There are many ideas and decisions that effect our relationships. Moving a distance from your best friend might cause you to lose touch. An aunt selling Mary Kay may cause you to stop calling them because of their incessant pitching. Your sister’s new cat may keep you from visiting over Christmas.

But should it?

Making and breaking of relationships is a fact of life. How many times did someone tell you “you may not be friends with that person forever…” My parents were fond of, “your friends will come and go but family is forever.” And that can be true, but I would hate for something as inconsequential as my aunt’s new business opportunity, my sister’s cat, or a length of distance cause me to miss out on living life with someone that I truly care about.

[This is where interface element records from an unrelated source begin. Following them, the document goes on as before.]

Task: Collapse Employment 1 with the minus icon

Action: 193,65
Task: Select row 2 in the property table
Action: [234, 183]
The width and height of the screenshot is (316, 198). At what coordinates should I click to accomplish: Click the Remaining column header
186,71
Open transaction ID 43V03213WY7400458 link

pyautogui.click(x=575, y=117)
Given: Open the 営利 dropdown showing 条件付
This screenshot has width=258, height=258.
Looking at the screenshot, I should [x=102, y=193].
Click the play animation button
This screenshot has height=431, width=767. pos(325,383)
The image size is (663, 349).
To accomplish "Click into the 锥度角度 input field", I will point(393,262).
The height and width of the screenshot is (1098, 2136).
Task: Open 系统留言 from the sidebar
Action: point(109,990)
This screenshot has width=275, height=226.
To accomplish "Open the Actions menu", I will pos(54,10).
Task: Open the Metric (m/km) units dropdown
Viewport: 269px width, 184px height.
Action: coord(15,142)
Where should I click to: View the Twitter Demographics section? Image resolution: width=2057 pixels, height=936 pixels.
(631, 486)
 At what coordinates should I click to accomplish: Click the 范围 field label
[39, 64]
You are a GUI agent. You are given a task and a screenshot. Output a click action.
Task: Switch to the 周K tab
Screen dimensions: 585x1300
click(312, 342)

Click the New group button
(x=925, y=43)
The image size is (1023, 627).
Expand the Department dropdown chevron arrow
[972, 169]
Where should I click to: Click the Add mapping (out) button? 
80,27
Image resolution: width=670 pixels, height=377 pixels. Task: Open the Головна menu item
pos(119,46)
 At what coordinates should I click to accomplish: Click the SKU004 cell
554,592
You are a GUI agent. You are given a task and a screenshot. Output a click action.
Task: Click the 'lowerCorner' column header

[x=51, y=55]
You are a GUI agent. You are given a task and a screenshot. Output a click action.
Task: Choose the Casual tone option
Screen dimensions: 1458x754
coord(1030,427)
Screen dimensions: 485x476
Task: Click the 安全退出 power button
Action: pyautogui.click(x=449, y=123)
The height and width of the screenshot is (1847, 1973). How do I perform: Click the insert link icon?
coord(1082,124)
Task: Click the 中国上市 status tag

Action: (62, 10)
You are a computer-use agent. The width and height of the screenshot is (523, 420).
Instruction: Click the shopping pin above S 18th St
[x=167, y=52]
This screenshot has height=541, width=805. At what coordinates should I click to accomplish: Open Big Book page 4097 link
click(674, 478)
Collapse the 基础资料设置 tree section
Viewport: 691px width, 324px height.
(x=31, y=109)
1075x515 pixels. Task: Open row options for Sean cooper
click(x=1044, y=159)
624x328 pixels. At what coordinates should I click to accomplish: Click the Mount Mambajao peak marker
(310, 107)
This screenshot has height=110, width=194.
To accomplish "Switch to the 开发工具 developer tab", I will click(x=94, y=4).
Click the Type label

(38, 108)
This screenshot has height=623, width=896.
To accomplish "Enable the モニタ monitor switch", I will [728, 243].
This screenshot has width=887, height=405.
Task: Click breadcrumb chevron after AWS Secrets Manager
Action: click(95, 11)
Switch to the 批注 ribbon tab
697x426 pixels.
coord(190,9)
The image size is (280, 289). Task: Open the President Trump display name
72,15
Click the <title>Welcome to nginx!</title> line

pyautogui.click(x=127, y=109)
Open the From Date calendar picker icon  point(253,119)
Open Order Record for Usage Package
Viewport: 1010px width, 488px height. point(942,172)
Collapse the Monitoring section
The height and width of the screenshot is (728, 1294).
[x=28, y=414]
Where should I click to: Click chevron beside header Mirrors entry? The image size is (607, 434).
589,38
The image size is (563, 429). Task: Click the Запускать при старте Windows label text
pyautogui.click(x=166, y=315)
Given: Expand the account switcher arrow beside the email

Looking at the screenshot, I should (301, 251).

Focusing on the problem, “oh my Twitter friend can’t shut up about his new fishing rod”, rather than all of the reasons you followed that person in the first place leads to an increasingly selfish model of social media. I believe America’s focus on consumerism has lead us to forget that we’re in it to give as much as we are in to get.

I’ll admit I’m a huge proponent of Gary Vanderchuck’s idea that ‘there is no noise’. Decluttering your friends list is not something I propose or support personally. I believe anyone who wants to get in contact with you or communicate with you is valuable and adds value to you as a whole person. They contribute to the “stone soup” as I like to call it.

Social Media stone soup is the idea from the fairy tale that everyone on their own had ingredients that, when combined, made a delicious soup. But without contributing there’d be only a stone in a pot of water.

All this said, I’m also a supporter of “make it work”. The philosophy that you need to have social media communication and situations that work for you – so you get the most out of it. If a relationship is not working for you because of your life choices, that’s fine. But consider the person behind the choice – not just a blanket choice for choice sake. And don’t force your views of ‘make it work’ on others.

Passion is a beast. It can be used for good (as I recently saw with the people who jumped up to support Doug Price, a podcaster who lost his home in the recent CA fires) or evil (the amount of broken friendships I saw over the 2008 elections). Just make sure that you’re ruling your beast, not it ruling you.